Emily Lakdawalla • Oct 17, 2007
An embarrassment of riches from Cassini
Over the last couple of weeks, the Cassini imaging team (and, to a lesser extent, the other instrument teams) have been cranking out image releases, celebrating both the recent Iapetus flyby and the ten years since Cassini's launch. These piles of extra image releases are almost all jaw-droppingly beautiful; it would seem that it's hard to take a bad photo in the Saturn system, but, truth be told, such beautiful images also require a lot of hard work on the part of imaging team members. Color images are a special challenge because Cassini is in constant motion, so as it takes each view through different-color filters, its vantage point on the planet, moons, and rings changes slightly. Making color views requires careful registration of these multiple single-filter images, often with stretching and resizing. In some cases, particularly with images of moons captured during close flybys, planar stretching and resizing isn't enough; the images have to be tagged with detailed geometric information and then ground through software that reprojects the images, figuring out where each pixel falls upon a shape model of the moon, and then flattening the images back out into a common geometry. It's finicky work, and it takes patience and skill.

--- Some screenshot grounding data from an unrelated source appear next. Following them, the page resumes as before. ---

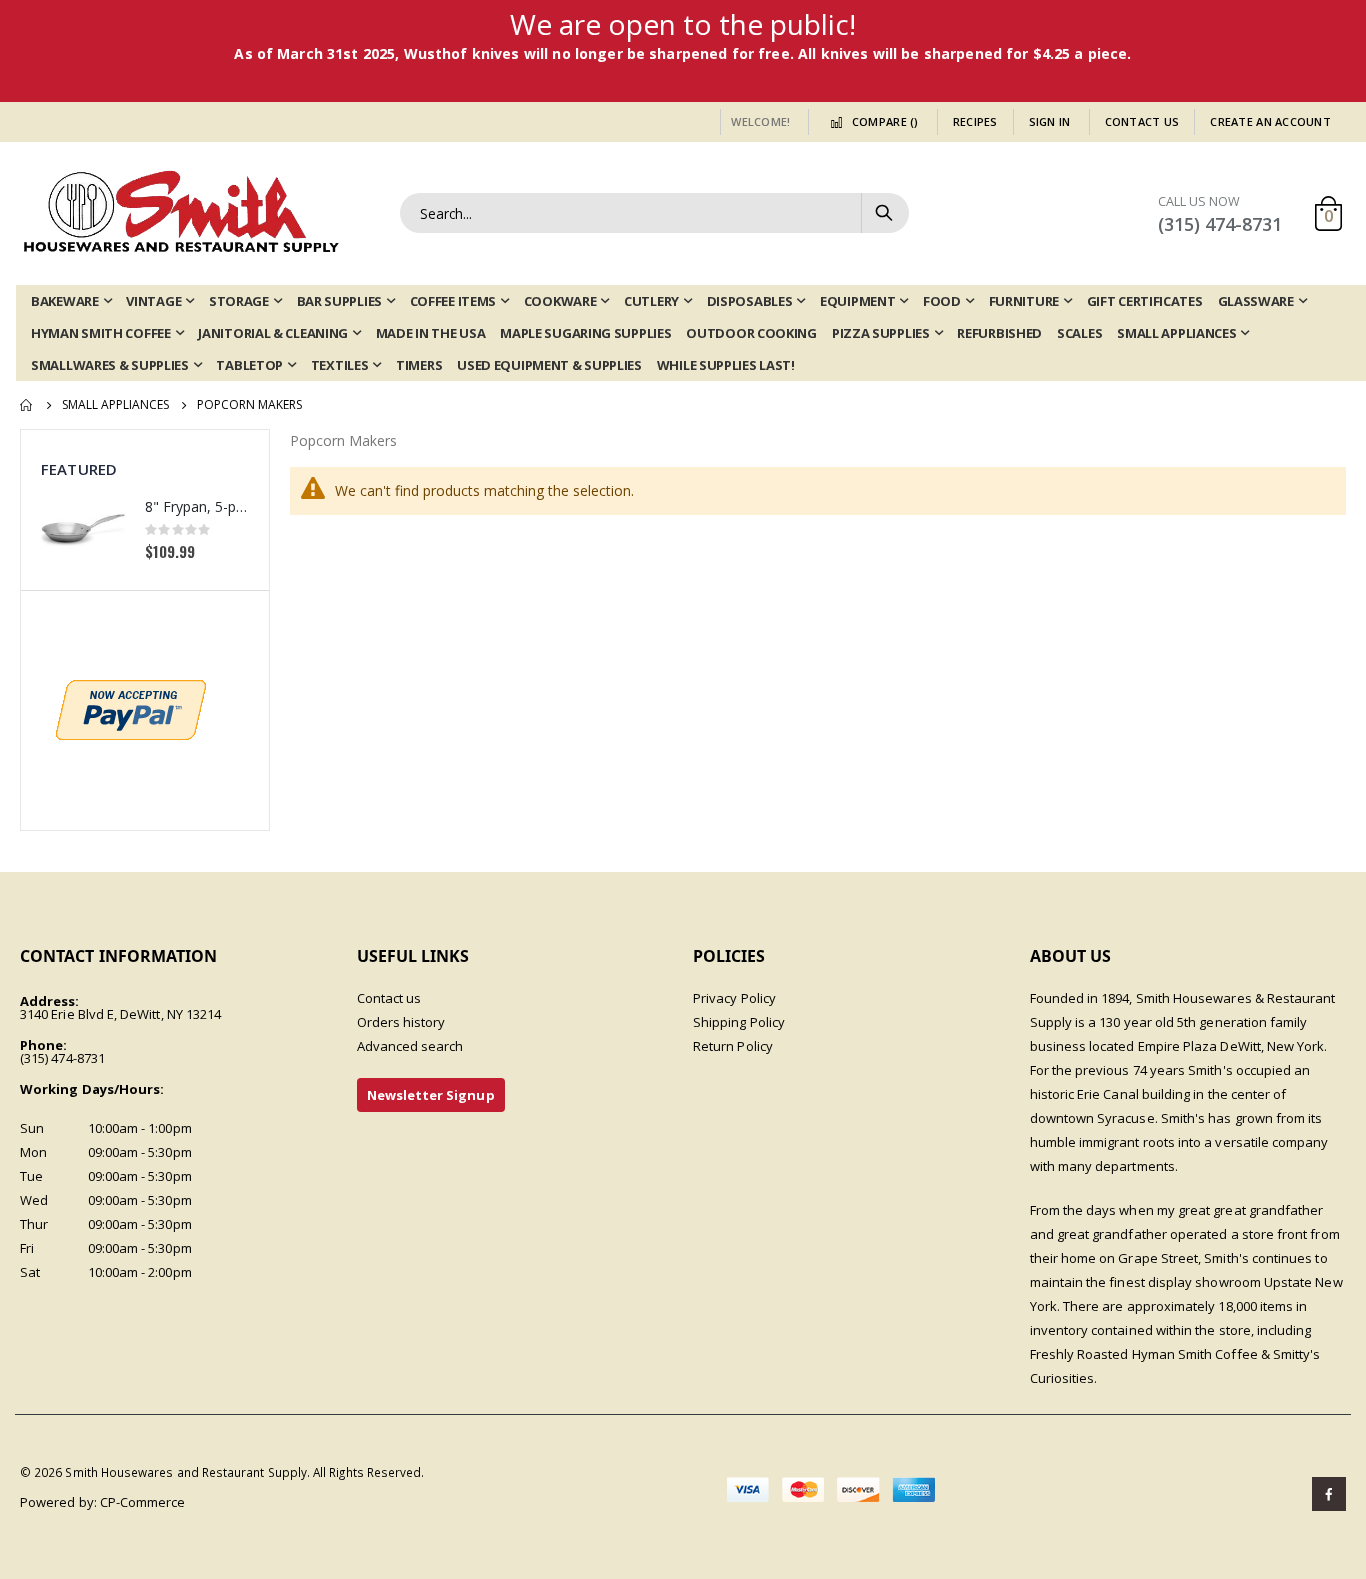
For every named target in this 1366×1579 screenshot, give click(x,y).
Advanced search (410, 1046)
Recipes (975, 121)
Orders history (401, 1022)
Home (27, 405)
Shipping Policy (739, 1022)
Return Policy (733, 1046)
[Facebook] (1329, 1494)
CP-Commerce (143, 1502)
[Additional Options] (131, 708)
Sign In (1050, 121)
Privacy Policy (734, 998)
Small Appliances (115, 405)
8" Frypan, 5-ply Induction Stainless (197, 506)
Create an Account (1270, 121)
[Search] (884, 213)
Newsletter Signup (431, 1095)
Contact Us (1142, 121)
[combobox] (654, 213)
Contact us (389, 998)
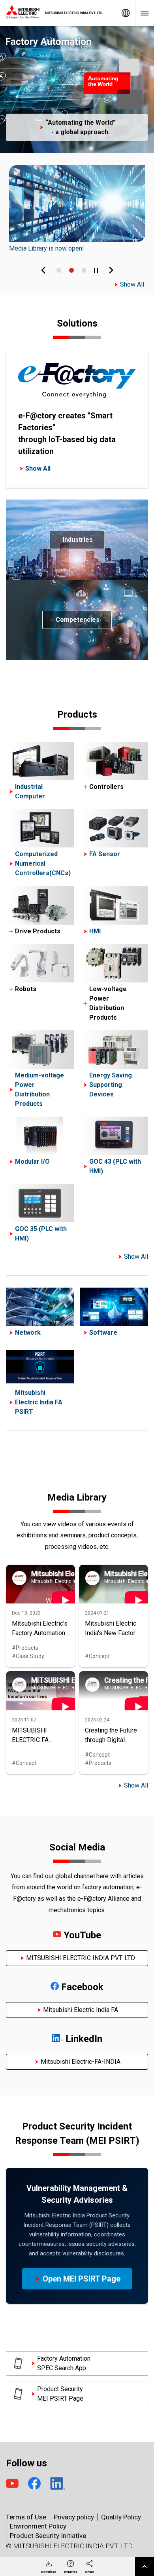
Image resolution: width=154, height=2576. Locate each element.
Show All (132, 284)
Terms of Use (26, 2517)
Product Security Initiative (48, 2536)
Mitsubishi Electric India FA (80, 2010)
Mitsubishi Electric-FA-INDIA (80, 2061)
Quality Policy (121, 2517)
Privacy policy (74, 2517)
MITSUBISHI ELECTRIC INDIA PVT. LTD (80, 1958)
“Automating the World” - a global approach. (80, 127)
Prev (43, 270)
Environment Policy (38, 2526)
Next (110, 270)
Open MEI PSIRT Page (81, 2278)
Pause (95, 270)
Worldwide (125, 13)
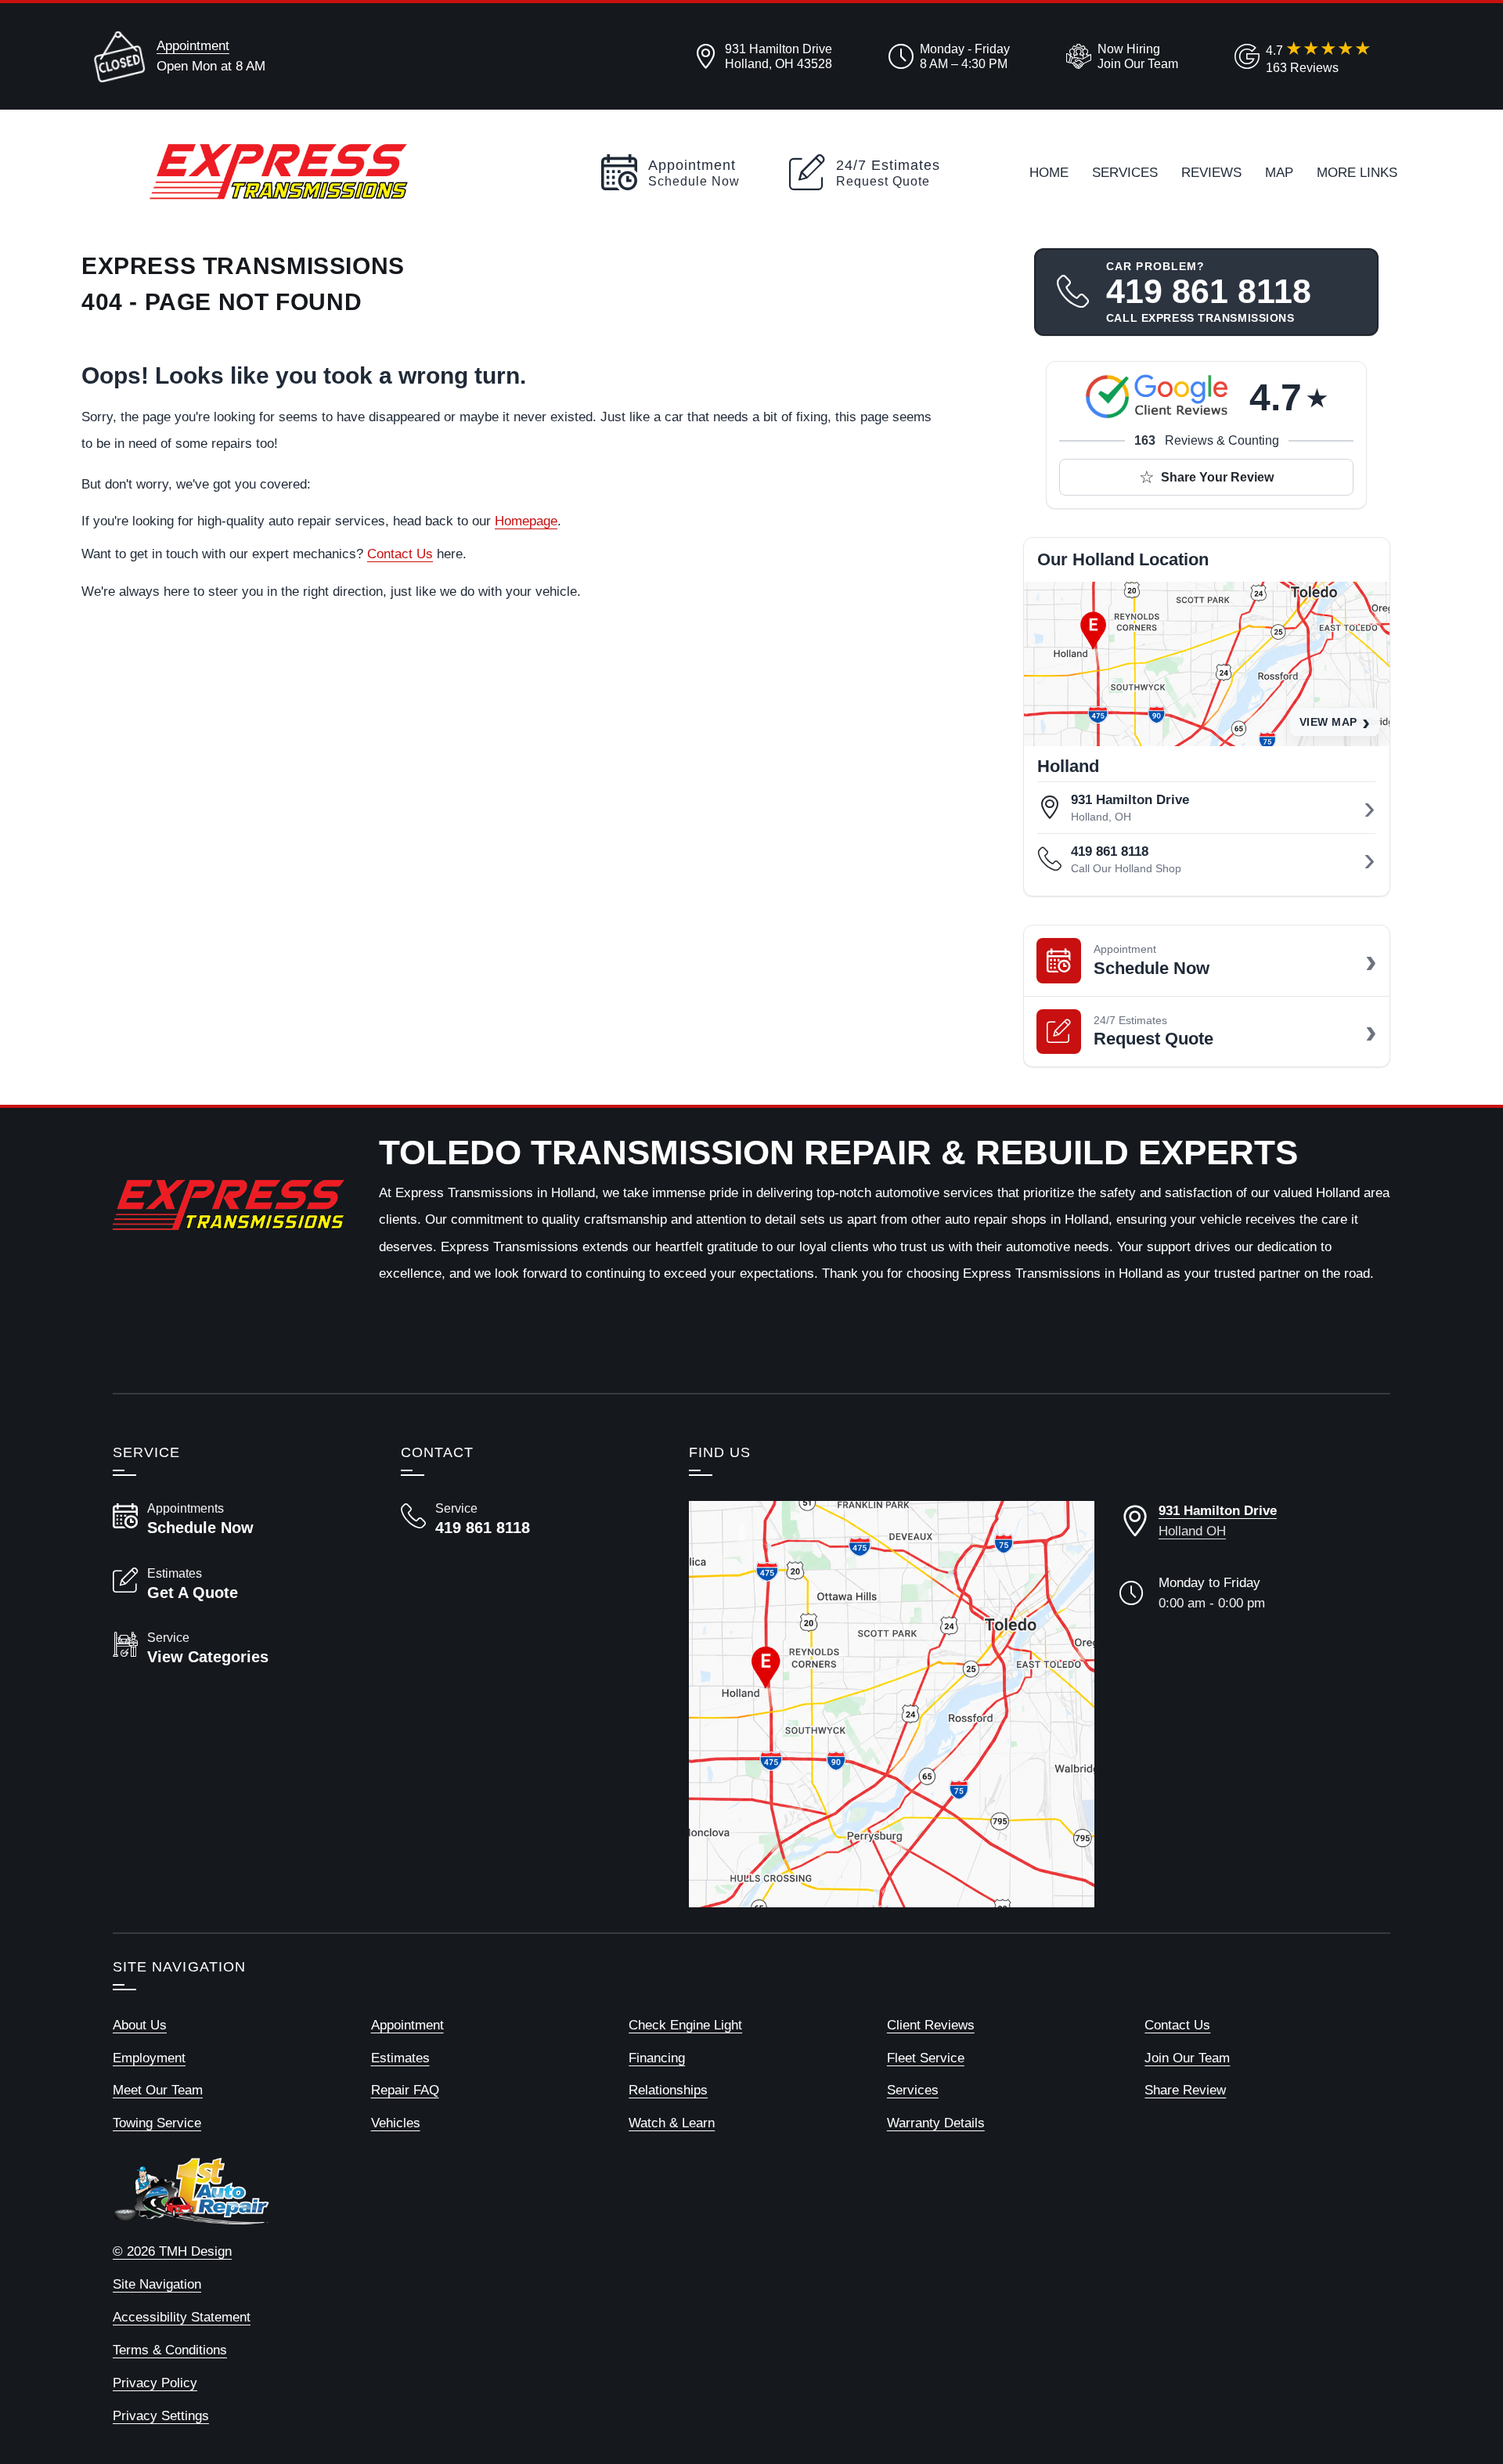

I couldn't possibly post all the beautiful images in one day, so you'll probably see them coming out in batches. To begin with, here's another one of those top-down global views of Saturn; Cassini took many of these over the first few months of this year. The global view below wasn't on my previous list because it was taken later, in May, as Cassini was starting to crank its orbit back down toward the ring plane again.
To produce images as lovely as what comes out from the Cassini team, you have to wait for the proprietary period to expire and for the team to archive the original, official data on NASA's Planetary Data System. That usually takes roughly nine months, so there's now well over two years worth of high-quality image data available in the Planetary Data System for all you image junkies out there to play with.
Anyway, these are just a couple of the amazing pictures released this week; I'll get to more of them in future posts.